This proposal is to extend the Michigan Lupus Epidemiology &Surveillance (MILES) Program beyond the nearly completed public health surveillance phase to a research phase, by creating and maintaining the MILES Longitudinal Cohort &Biobank, which will include both lupus cases from the existing surveillance registry and population-based controls. The overarching goal will be to prospectively collect data and biospecimens that will allow for comprehensive investigations related to the clinical course of lupus, including risk factors for both the onset and progression of disease and its comorbidities. Detailed data collection for all participants will include a number of measures related to sociodemographics, health/wellness, physical functioning, environmental exposures, genetics, and for female participants, a number of items related to women's health.

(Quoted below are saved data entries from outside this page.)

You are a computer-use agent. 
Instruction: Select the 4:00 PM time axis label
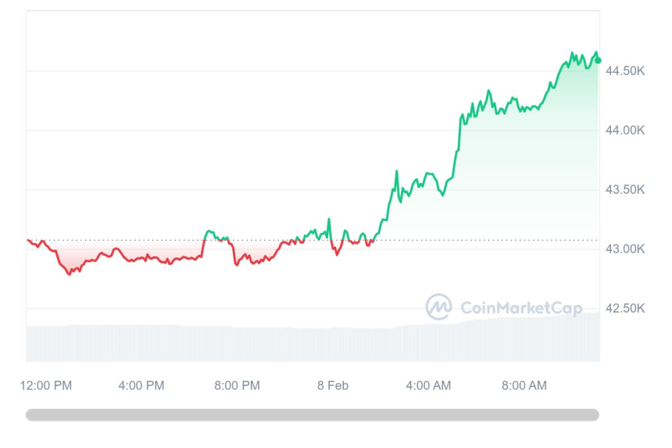tap(141, 385)
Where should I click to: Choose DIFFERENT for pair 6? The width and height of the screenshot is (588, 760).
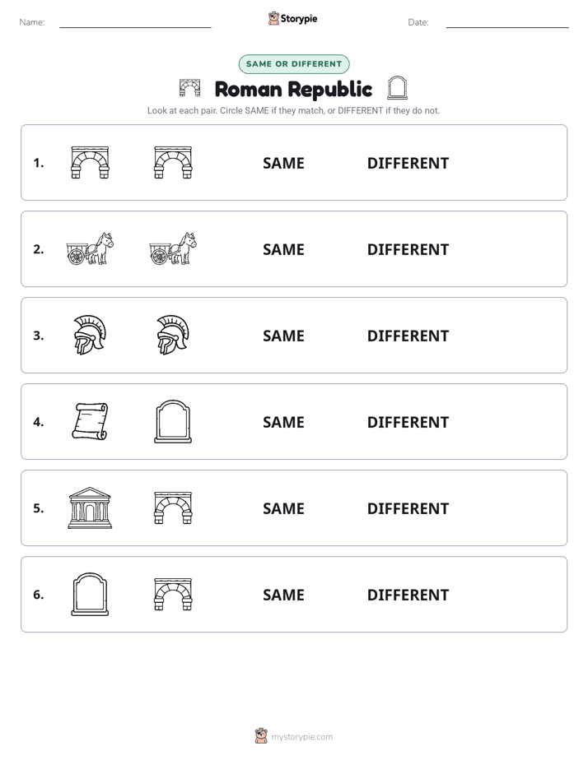click(408, 595)
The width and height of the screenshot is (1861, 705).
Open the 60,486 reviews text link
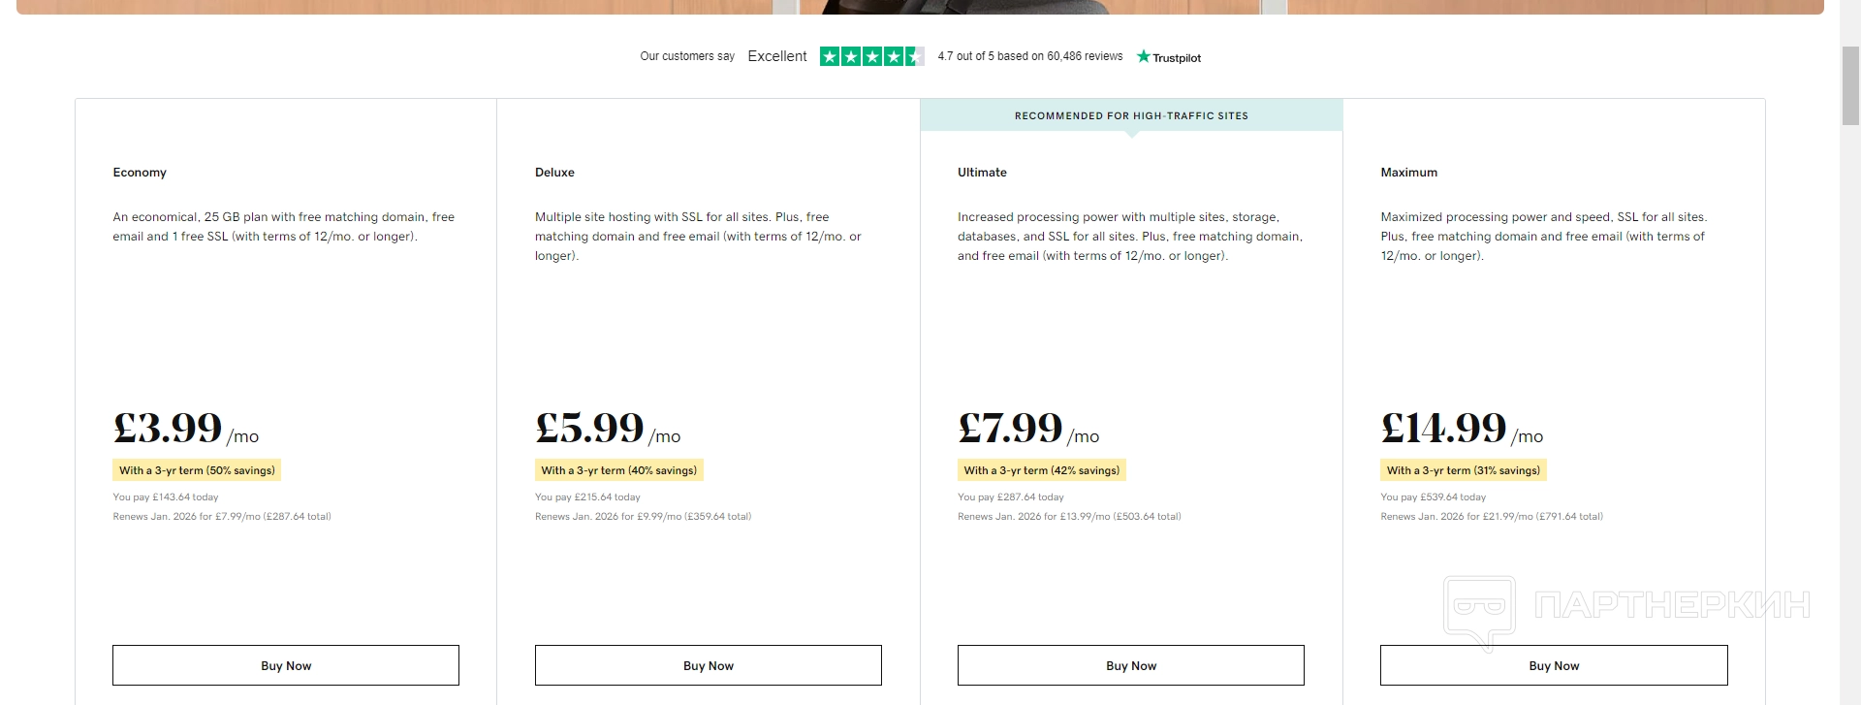click(x=1084, y=56)
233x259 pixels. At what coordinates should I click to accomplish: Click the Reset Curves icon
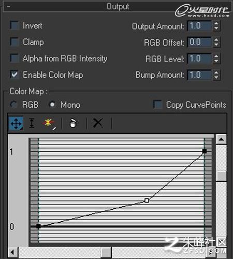tap(73, 123)
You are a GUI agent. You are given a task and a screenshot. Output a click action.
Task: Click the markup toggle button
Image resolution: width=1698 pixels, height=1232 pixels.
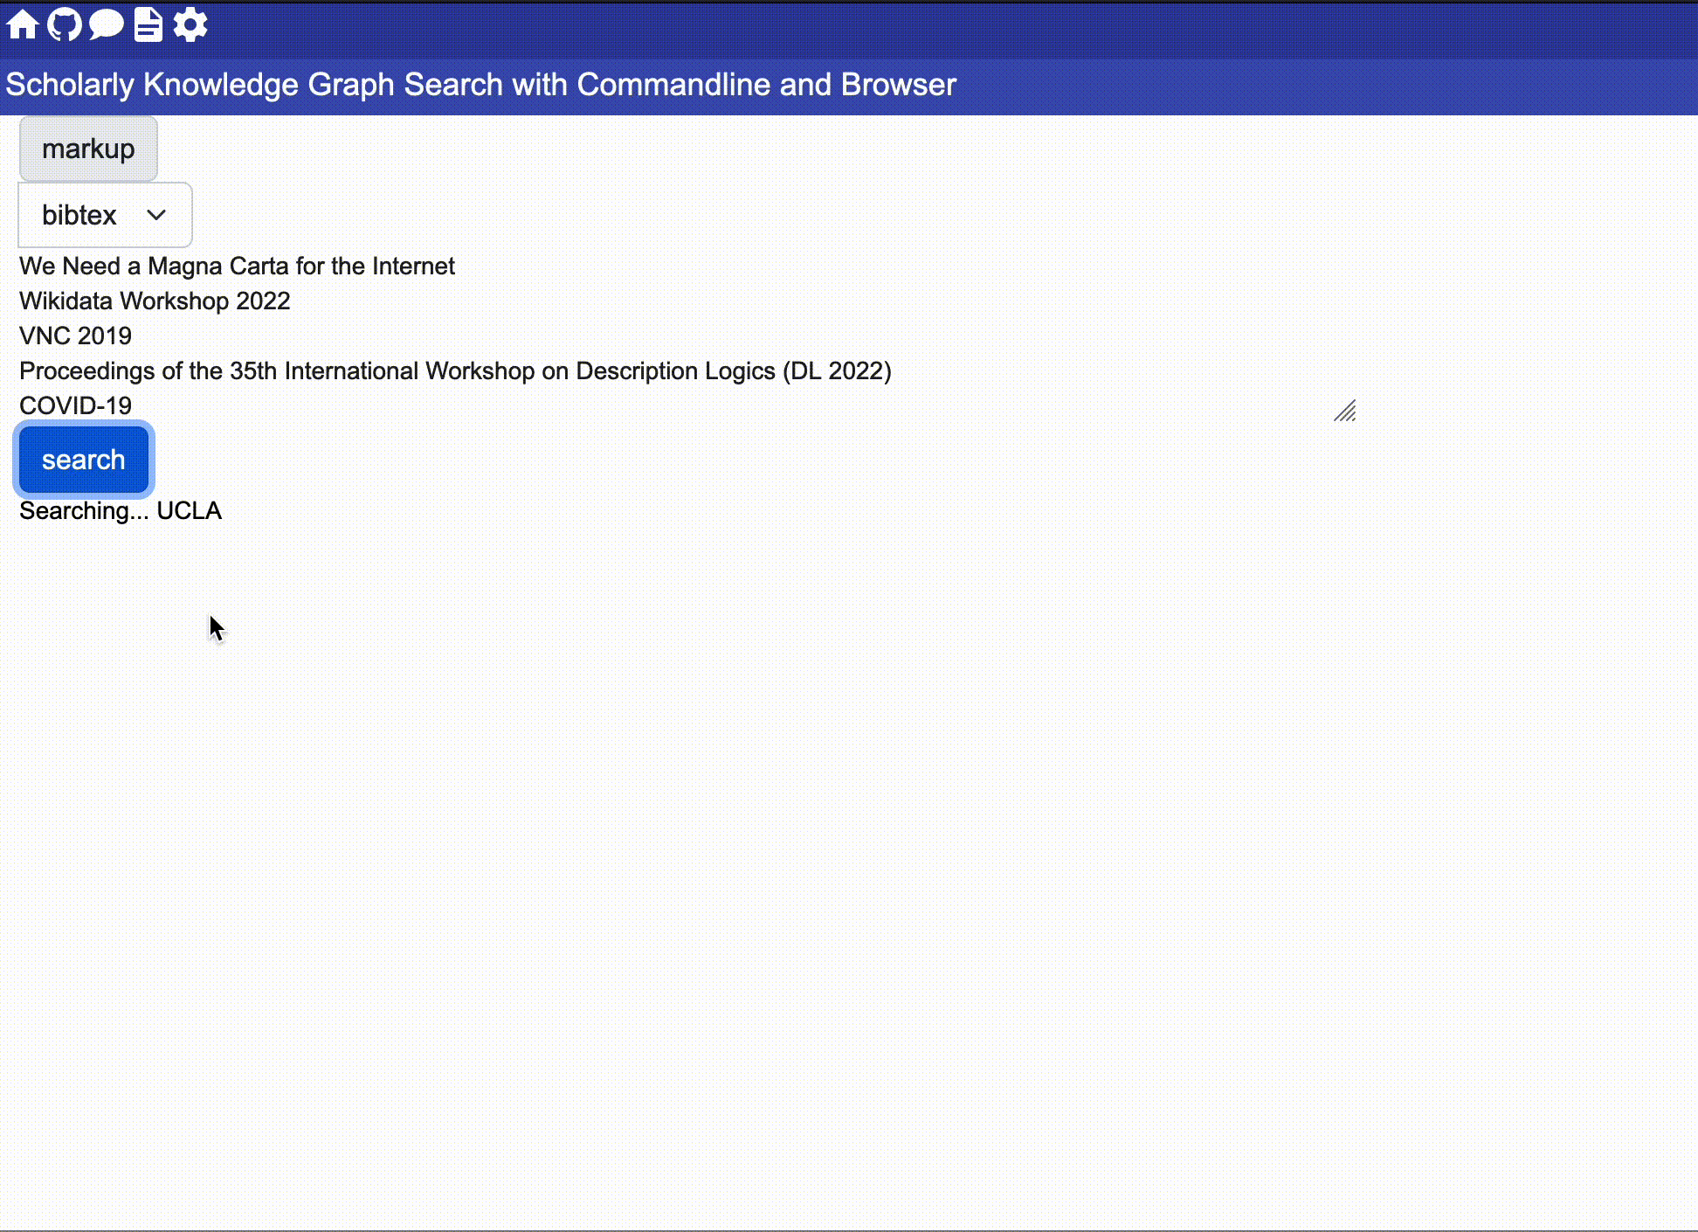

Lupus-specific measures, including disease activity indices, will be assessed for the SLE patients. The biobank will include serum, plasma, PBMCs, DNA (isolated both from unfractionated PBMCs and lymphocyte subsets), hair and toenail clippings. Vaginal swabs for female participants of reproductive age will be collected, allowing for HPV DNA profiling. Three distinct research modules related to lupus etiology and comorbidities are integrated, with the topics specifically dealing with epigenetics, HPV infection, and centrally-mediated pain. Biobank specimens will be stored in appropriate conditions to allow for genotyping and future investigation of biomarkers of both disease and exposure. An emphasis will be placed on providing the capability to perform contemporary immunoassays, including DNA methylation of relevant lymphocyte subsets. Lastly, this proposal will support the performance of single nucleotide polymorphisms (SNP) genotyping using the ImmunoChip. The MILES Cohort will thus serve as a robust platform for ongoing and future research investigations that are relevant to the full spectrum of lupus and its complications.
Lupus is a serious and potentially fatal autoimmune condition, which disproportionately affects women and minorities. This population-based cohort and biobank will prospectively follow participants from the general population, with particular emphasis on inclusion of minorities and persons from underserved communities, in order to learn more about the disease and related health disparities.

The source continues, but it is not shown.